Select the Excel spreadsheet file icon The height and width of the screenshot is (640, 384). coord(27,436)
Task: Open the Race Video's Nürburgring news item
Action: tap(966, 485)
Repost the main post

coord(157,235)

WHAT THE TASK REQUIRES -> Reproduce the whole listing above exactly.

WRITTEN RESPONSE ->
Select the Excel spreadsheet file icon The height and width of the screenshot is (640, 384). coord(27,436)
Task: Open the Race Video's Nürburgring news item
Action: tap(966, 485)
Repost the main post

coord(157,235)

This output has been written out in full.